Also good is the appending of a "tracking number that will enable people to follow any changes in the warning" on to patch release.

As large firms are loathe to self-flagellation, the advisories "will not rank the severity of the security problem," but I do not despair as many other firms will pick up the Microsoft list and append rankings and their rationale. Ultimately, I would expect Microsoft to harvest the best of these ranking systems for incorporation into its threat advisory series.
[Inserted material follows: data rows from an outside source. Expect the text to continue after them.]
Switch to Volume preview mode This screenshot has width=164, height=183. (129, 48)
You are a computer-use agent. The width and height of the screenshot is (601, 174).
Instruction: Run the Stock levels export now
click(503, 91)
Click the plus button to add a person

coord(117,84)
An open issue is when the clock starts on the advisory list and who can contribute to the advisory list beyond Microsoft. For example, a long standing fault list for Internet Explorer contains items that have been open for some time. Having opened the advisory list, Microsoft would be well advised to acknowledge legacy faults and get on with the business of resolving them - publicly - so as to also get an advertising and trust bounce from the effort.  Were I Microsoft, I would invite security firms to post their discoveries on the advisory list as well as their own websites. Over time, I could build a center of expertise around the handling of flaws and threats.

Given the current competitive environment, I think that this is a calculated gain for Microsoft. Done well, the advisory list puts Microsoft in the same tier as open-source software vendors that provide "alerts and list potential workarounds." While a self-policed "full disclosure" advisory list allows Microsoft some control over the spin that describes a particular fault, I would think that it would ultimately pressure Microsoft to reduce the lag time between identification and patch dissemination. If software liability, heretofore excluded in almost all US software contracts, does materialize in North America, Microsoft would be better positioned to show that it is proactive in resolving faults before litigation commences.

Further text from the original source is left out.